STATED GOAL A:
Put the entries into a Markdown table with the columns "Row" and "Line", numbering each row and leaving out blank lines. Begin at the first line of the entries and stop after the line that contains "point(747,678)".
Start of READING TEXT
The 51-year-old former bus driver and union leader appears ill at ease at events where Chavez would have captivated the audience, and he frequently misspeaks.

Delivering a speech in August, he said, “We will multiply as the Christ multiplied the penis, sorry, the breads.” In Spanish, “penes” is penis and “panes” is breads.

He has become the target of mockery: “Maduro mas burro” (“Maduro more ‘like’ a donkey”) is a saying spread throughout the country.

Nicolas Maduro is far less charismatic than Chavez and ruins his credibility with his public,” said media sociologist Maryclen Stelling, noting how Mr. Maduro has tried to mimic his mentor. “The gesture, the humor, the aggressivity, nothing has the same impact.”

Still, he has managed to hold on to power by continuing Chavez’s legacy of nationalizing private industries and minimizing the independence of his country’s media.

Late last year, Mr. Maduro implemented the Bolivarian System of Information and Communication, which has allowed him to appear on every TV station for an hour and 50 minutes every day since the anti-government demonstrations began. The opposition regularly denounces his government’s media advantage.

“Five months after being elected, he had a positive rating of only 39 percent,” political analyst Luis Vicente Leon said of Mr. Maduro, who took office in April. “After this, he took a series of populist measures, such as forcing companies accused of speculation to lower their prices, and now the majority of the population trusts him again.”

Meanwhile, Venezuela’s opposition has the backing of students and the middle to upper classes but has not attracted the interest of the lower classes beholden to Chavez’s socialist policies.

Residents in the “barrios,” or poorer areas, of Venezuela have largely remained quiet as protesters — many of them university students — have demonstrated in the streets and taken control of public areas over the past month. On Tuesday, security forces regained control of Caracas’ Plaza Altamira, which demonstrators used as a base for protests.

“The opposition is divided and is giving different instructions to protesters. Some want to stay in the street until the fall of the government; others prefer to wait,” said Rafael Uzcategui, an activist for Provea, a nongovernmental organization focused on human rights. “The government has not presented good conditions for dialogue, but the opposition must talk. We have to choose between cohabitation or civil war.”

Since Jan. 23, opposition leaders Leopoldo Lopez and Maria Corina Machado have encouraged face-to-face confrontations between the opposition and authorities in a street movement called #LaSalida. Mr. Lopez has been arrested and charged with inciting violence.

Nonetheless, the 42-year-old economist has won some credit among the more radical in the opposition. In Plaza Altamira, a posh area in eastern Caracas, the young people who confront the police claim Mr. Lopez as the leader of #LaSalida.

“[Mr. Lopez] is a neurotic, but he is the only one who has the guts to fight against this dictatorship,” said Aquiles Ferreira, a student who was preparing a Molotov cocktail.
End of READING TEXT
Start of GIVEN DATA
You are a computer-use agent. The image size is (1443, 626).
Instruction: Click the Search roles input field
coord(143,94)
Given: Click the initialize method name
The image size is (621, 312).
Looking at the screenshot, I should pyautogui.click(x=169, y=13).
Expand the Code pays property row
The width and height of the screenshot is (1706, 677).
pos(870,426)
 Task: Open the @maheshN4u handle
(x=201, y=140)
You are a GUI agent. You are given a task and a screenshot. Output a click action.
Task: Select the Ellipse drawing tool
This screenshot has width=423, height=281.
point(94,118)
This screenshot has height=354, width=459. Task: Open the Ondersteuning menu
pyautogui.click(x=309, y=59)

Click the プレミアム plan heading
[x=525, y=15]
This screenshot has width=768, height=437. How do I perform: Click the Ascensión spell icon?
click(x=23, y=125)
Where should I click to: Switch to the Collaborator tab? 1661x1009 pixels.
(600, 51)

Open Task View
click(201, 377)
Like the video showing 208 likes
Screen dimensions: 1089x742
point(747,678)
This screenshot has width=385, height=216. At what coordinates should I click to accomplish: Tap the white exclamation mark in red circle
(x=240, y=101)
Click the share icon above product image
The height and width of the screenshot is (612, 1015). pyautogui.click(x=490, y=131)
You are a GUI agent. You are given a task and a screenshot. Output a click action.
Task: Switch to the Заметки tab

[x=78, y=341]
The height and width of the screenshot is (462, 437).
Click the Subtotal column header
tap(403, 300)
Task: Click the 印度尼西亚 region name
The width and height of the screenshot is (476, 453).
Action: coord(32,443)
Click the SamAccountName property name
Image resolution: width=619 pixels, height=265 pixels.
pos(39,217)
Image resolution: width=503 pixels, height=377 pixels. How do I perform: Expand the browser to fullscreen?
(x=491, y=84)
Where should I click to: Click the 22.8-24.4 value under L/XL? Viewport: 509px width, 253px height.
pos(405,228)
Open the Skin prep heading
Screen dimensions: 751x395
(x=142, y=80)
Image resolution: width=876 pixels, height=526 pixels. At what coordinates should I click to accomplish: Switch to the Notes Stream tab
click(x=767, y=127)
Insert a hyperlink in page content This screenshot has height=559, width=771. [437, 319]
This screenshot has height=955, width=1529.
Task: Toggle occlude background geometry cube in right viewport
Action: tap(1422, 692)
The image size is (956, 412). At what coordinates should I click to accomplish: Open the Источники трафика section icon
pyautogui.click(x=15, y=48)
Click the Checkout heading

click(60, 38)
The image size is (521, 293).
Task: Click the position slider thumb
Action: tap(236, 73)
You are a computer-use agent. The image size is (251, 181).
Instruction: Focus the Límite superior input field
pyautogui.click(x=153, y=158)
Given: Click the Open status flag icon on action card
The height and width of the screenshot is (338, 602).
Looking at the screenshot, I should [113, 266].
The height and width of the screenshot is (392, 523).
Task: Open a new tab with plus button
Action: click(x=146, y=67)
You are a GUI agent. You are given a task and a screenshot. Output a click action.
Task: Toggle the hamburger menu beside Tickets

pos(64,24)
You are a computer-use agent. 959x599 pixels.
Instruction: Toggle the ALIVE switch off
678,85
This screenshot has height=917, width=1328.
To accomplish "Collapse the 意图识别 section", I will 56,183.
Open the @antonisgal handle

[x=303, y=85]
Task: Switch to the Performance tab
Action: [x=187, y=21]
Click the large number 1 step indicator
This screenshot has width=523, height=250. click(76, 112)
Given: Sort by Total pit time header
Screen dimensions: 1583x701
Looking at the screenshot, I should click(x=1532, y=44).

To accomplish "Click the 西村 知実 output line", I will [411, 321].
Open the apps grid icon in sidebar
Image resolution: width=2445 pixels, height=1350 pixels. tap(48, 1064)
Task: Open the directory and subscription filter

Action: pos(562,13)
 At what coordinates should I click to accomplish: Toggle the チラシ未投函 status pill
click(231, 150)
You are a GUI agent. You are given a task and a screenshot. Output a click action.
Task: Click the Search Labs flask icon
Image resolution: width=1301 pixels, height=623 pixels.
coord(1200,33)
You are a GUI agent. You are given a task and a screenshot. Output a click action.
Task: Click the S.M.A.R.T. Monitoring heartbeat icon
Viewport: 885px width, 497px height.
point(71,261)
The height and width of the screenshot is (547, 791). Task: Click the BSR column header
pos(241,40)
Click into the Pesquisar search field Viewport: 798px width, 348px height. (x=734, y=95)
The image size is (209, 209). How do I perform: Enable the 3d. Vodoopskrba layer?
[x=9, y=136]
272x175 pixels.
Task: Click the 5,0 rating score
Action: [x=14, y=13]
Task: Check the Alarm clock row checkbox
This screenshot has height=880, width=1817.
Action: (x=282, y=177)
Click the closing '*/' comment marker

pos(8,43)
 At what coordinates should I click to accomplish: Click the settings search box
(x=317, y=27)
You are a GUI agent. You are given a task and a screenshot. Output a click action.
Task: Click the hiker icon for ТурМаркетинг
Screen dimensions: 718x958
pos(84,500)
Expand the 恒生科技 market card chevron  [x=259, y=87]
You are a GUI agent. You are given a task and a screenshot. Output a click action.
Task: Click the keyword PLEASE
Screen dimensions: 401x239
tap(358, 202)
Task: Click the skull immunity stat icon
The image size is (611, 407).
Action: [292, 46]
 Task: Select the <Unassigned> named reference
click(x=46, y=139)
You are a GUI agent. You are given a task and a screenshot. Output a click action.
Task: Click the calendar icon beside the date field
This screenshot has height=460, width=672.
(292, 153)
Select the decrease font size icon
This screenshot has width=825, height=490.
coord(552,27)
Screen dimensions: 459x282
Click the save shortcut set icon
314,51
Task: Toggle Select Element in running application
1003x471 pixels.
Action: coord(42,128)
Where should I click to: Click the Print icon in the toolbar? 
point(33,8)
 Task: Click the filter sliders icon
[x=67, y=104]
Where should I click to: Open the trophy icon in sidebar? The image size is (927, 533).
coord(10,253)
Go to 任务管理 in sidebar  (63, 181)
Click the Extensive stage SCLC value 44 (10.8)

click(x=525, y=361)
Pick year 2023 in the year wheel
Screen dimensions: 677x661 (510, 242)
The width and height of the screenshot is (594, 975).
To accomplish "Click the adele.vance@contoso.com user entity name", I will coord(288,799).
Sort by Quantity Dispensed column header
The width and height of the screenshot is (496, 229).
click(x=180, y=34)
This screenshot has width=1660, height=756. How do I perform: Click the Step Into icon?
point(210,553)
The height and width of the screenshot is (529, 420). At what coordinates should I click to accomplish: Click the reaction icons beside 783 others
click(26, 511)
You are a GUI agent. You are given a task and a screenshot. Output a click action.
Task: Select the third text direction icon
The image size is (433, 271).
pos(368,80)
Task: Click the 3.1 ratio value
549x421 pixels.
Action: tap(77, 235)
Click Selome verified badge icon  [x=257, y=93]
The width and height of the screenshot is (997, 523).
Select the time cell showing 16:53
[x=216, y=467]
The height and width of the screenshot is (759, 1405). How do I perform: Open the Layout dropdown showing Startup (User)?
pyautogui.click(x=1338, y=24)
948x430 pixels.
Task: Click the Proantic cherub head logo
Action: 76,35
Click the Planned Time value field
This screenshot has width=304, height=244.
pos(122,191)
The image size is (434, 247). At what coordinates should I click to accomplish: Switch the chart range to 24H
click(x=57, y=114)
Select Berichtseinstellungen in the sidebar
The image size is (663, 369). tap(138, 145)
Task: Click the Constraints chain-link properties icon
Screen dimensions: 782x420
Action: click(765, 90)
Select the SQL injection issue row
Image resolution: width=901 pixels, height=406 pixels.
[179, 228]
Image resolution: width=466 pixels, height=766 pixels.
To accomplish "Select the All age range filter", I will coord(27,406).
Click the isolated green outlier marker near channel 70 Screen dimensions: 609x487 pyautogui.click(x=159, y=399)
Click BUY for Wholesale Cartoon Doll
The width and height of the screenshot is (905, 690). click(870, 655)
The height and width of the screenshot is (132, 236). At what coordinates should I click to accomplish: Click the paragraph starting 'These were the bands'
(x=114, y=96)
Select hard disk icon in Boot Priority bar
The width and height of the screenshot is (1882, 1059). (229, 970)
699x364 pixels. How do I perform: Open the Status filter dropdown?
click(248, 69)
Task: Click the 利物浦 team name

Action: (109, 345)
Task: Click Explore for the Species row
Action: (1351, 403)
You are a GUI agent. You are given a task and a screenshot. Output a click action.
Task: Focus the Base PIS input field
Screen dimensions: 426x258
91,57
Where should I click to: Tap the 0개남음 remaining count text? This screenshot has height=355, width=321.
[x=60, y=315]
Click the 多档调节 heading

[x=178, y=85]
End of GIVEN DATA
STATED GOAL B:
Say whether each statement agrees with the Venezuela article, answering yes or no and quoting the deciding words. (i) Maduro is 51 years old. (ii) Security forces regained control of Plaza Altamira on Tuesday. (iii) Five months after being elected, Maduro had a positive rating of 49 percent.

EXERCISE SOLUTION A:
| Row | Line |
|---|---|
| 1 | You are a computer-use agent. The image size is (1443, 626). |
| 2 | Instruction: Click the Search roles input field |
| 3 | coord(143,94) |
| 4 | Given: Click the initialize method name |
| 5 | The image size is (621, 312). |
| 6 | Looking at the screenshot, I should pyautogui.click(x=169, y=13). |
| 7 | Expand the Code pays property row |
| 8 | The width and height of the screenshot is (1706, 677). |
| 9 | pos(870,426) |
| 10 |  Task: Open the @maheshN4u handle |
| 11 | (x=201, y=140) |
| 12 | You are a GUI agent. You are given a task and a screenshot. Output a click action. |
| 13 | Task: Select the Ellipse drawing tool |
| 14 | This screenshot has width=423, height=281. |
| 15 | point(94,118) |
| 16 | This screenshot has height=354, width=459. Task: Open the Ondersteuning menu |
| 17 | pyautogui.click(x=309, y=59) |
| 18 | Click the プレミアム plan heading |
| 19 | [x=525, y=15] |
| 20 | This screenshot has width=768, height=437. How do I perform: Click the Ascensión spell icon? |
| 21 | click(x=23, y=125) |
| 22 | Where should I click to: Switch to the Collaborator tab? 1661x1009 pixels. |
| 23 | (600, 51) |
| 24 | Open Task View |
| 25 | click(201, 377) |
| 26 | Like the video showing 208 likes |
| 27 | Screen dimensions: 1089x742 |
| 28 | point(747,678) |

EXERCISE SOLUTION B:
(i) Yes: "The 51-year-old former bus driver and union leader"
(ii) Yes: "On Tuesday, security forces regained control of Caracas’ Plaza Altamira"
(iii) No: "he had a positive rating of only 39 percent"